Ему снился зимний день на улице Мамина-Сибиряка. Они с Игорем Кравцевым идут в ЦГ — Центральный Гастроном — и взахлеб обсуждают какие-то пластинки.
— А я же сейчас в Швейцарии! — хлопнул себя по лбу Максим, не покидая сна. На голове у него была огромная енотовая шапка. — Я тебе, Игореха, привезу, что захочешь!
Потом Кравцев исчез, и перед Максимом выросла телефонная будка, красно-желтая сестра свердловских трамваев, и все стекла у нее были сплошь покрыты морозными перьями и папоротниками. Автор сценария сна, который снился Максиму в отеле «Адлер», настаивал на том, что герой должен открыть будку и войти — но дверь примерзла, и Максим дергал за нее тщетно. У него замерзли ноги, а голове было жарко, будто капали на маковку горячей водой. В конце концов дверь подалась — и там на полу лежала смятая газета в жирных пятнах, явно скрывавшая нечто непрезентабельное. А телефонная трубка на длинном шнуре висела головой вниз.

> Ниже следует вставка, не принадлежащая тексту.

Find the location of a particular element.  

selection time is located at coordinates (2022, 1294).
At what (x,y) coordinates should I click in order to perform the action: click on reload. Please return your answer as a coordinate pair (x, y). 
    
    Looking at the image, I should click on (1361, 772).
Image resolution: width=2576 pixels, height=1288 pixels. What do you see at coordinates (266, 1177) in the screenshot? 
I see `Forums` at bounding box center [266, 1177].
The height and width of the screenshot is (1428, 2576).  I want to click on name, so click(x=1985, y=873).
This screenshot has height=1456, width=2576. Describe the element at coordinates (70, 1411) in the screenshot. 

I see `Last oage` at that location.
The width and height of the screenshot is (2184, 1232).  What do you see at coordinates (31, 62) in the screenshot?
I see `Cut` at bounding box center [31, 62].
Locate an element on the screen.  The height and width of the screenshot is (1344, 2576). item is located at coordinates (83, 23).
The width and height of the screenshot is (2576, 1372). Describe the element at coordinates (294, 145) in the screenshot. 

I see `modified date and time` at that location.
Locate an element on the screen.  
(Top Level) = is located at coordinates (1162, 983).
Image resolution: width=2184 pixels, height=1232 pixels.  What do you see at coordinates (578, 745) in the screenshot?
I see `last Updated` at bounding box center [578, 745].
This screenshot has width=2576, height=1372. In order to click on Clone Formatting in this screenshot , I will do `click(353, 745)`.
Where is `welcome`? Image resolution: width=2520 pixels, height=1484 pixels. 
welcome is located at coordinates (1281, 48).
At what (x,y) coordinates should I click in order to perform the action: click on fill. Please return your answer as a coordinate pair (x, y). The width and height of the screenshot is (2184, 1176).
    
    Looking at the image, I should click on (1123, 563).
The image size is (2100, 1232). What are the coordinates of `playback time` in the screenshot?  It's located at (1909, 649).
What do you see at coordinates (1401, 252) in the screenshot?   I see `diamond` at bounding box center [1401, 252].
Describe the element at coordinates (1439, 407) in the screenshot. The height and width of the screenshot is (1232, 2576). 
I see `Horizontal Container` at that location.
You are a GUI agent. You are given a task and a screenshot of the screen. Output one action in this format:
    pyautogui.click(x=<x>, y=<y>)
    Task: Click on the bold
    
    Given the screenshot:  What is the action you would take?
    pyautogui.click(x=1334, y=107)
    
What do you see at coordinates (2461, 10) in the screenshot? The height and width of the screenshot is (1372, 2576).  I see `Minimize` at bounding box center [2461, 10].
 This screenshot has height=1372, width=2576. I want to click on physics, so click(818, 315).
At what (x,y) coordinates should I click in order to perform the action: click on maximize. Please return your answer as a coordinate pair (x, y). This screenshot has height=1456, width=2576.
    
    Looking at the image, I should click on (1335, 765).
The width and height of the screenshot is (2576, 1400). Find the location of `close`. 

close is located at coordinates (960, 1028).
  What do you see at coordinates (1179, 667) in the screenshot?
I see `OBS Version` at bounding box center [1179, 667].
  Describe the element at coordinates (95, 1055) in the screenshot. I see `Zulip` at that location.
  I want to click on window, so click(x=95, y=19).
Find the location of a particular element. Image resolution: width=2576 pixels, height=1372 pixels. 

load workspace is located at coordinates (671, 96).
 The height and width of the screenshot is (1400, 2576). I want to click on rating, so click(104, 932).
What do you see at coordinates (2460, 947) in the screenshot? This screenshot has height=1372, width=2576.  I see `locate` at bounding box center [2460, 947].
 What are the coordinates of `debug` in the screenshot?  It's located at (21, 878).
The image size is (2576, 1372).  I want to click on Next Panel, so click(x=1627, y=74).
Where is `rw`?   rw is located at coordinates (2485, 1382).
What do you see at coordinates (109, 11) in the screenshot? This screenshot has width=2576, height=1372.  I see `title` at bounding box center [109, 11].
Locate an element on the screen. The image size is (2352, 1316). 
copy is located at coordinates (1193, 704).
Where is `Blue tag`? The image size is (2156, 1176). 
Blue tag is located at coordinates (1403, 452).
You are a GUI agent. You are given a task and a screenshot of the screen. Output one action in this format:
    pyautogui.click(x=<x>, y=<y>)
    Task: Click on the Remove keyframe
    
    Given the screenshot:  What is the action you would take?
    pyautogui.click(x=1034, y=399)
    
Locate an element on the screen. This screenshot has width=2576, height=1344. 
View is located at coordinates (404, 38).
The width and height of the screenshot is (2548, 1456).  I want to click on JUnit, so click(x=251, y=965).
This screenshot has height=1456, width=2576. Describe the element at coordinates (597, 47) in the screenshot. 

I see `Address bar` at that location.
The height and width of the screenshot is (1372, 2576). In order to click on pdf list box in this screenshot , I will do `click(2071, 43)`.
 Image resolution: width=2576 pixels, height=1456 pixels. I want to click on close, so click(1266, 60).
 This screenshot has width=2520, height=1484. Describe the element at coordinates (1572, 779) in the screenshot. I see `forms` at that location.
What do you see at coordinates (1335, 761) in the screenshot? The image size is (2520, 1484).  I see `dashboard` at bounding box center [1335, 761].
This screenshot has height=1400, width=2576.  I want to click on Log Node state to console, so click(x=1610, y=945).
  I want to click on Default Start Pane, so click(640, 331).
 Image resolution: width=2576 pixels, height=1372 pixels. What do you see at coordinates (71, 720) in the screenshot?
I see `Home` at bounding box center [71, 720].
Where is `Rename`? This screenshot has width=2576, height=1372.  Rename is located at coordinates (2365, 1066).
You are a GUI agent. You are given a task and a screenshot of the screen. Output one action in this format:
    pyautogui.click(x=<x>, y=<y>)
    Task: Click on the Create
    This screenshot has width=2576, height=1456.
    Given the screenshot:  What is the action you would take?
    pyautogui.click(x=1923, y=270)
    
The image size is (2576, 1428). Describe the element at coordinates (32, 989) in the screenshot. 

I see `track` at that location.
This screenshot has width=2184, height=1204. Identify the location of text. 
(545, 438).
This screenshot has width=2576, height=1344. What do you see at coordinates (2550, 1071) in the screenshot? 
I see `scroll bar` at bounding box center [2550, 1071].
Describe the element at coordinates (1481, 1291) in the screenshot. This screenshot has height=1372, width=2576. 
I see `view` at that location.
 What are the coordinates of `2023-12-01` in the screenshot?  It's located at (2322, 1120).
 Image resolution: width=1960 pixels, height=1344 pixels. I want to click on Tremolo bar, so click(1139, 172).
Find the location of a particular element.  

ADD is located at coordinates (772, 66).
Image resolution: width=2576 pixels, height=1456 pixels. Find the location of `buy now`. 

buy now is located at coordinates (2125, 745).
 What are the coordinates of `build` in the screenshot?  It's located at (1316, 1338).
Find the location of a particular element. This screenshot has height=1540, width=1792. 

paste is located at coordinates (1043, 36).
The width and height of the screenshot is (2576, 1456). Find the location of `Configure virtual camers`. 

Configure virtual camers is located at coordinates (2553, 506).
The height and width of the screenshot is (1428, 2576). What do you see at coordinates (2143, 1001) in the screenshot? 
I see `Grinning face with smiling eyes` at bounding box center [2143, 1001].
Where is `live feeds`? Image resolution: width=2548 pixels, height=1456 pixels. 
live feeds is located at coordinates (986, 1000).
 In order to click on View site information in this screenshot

Максим во сне начал искать в кармане «двушку», но потом услышал, что из трубки несется чей-то голос, и поэтому прижал ее к своей раскаленной голове, к горящему уху.
В трубке смеялся человек. В его смехе не было ничего от ликования торжествующего злодея, нежной радости маленькой девочки или угодливого хмыканья подхалима. Это был всё тот же «похохот» молодого человека, с довольно-таки мерзким подстаныванием в финале.